— Это был дерьмовый день, — отвечает он. — Идеальный повод выпить, как
думаешь?
Я пожал плечами, но понял, что согласен с ним, каждый день после отъезда Веры –
дерьмовый. Я хватаю свою куртку и следую за ним через двери. Сейчас четыре, немного
рановато, но также это то время дня, когда я чувствую себя легче, счастливее. Это время
скорого пробуждения Веры. Сложно мириться с разницей в часовых поясах, не имея
возможности пообщаться с ней большую часть рабочего времени.
Обычно Уоррен приезжает на работу на метро, так что мы садимся в мой
внедорожник и находим бар на полпути между нашими квартирами. Это слегка ниже по
склону и внезапно я ощущаю тяжесть тоски в своей груди, потому что такое место
наверняка понравилось бы Вере.
Я скучаю по ней так чертовски сильно, что аж больно.
Мы присаживаемся, и Уоррен начинает нас спаивать. Я удивлен, когда он
возвращается с бурбоном вместо пива.
— Тяжелый день? — интересуюсь у него.
Он только ухмыляется.
— Неее, дружище, это у тебя тяжелый день. — Он звенит своим стаканом о мой. —
Осмелюсь предположить, что несколько тяжелых недель.
Я медленно киваю, глядя на него, пока мы заливаем жидкость в свои рты. Когда он
только пригласил меня выпить, я подумал, что он хочет поговорить о своем уходе и обо
мне, занимающем его должность, но сейчас я не уверен.
— Как ты держишься? — спрашивает он.
Он любопытен, но в его голосе нет злобы, только искреннее беспокойство.
Я глубоко вдыхаю. Я ни с кем о нас с Верой не разговаривал. Если Лючия или мои
родители касались этого вопроса, я уходил. Их голоса и лица таят в себе столько
эмоциональной привязанности к ней, что это разбивает мне сердце и напоминает о моей
потере. Их утрата лишь усиливают мою собственную.
Но Уоррен является довольно беспристрастным наблюдателем. У него нет
эмоциональной привязанности ни к ней, ни ко мне. Вскоре его даже не будет поблизости.
И в связи с этим каким-то образом я чувствую правильным рассказать ему правду, хотя и
больно ее признавать.
Я смотрю вниз на свой стакан, взбалтывая янтарную жидкость.
— Я не держусь, — признаюсь ему. — И это правда.
Его взгляд выражает сочувствие, но без жалости.
— Я знаю, как это.
Я осушил остатки бурбона, обжигая горло.
— Я думал, что держусь, — продолжаю, прочистив горло. — Я так думал, потому
что раз мы уже проходили через это раньше, то я снова смогу вынести это.

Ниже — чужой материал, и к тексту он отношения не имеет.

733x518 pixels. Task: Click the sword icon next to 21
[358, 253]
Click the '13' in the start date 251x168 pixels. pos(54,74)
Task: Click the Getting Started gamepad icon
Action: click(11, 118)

Но человек, которым я был тогда, кем была она... мы так сильно изменились с того времени. Мы
выросли. Друг с другом. Друг в друге, если ты понимаешь смысл. Раньше это было
непросто... но это… убивает меня.
Не то, что бы я признаюсь кому-то, не знаю, но это ощущается хорошо –
освобождение в том, чтобы произнести это вслух. Услышанное из моих собственных уст, заставляет понять, насколько это все правда, насколько сильно я страдал. Вера повсюду, в
каждом моменте дня, в каждой клеточке моего мозга, но я все еще не могу воссоздать ее
из своих воспоминаний, не могу вызвать в воображении ее вкус, запах, кожу, улыбку и
создать реальную версию ее из плоти и крови. Она – узница моих мыслей, сердца и души, но этого для меня недостаточно. Мне нужна она настоящая, я хочу ее. Сейчас. Сегодня.
Завтра.
Уоррен вздыхает, и по звуку его вздоха я знаю, что он понимает. Он вспоминает, каково это было для него, каковы ощущения, когда любовь может видоизменить всю
жизнь. Но он не может почувствовать этой боли, он не может знать каково это – потерять
Веру, потому что Веры у него никогда не было. Если бы была, тогда он бы наверняка
знал, как я держусь. С виски. С онемением. С истекающим кровью сердцем.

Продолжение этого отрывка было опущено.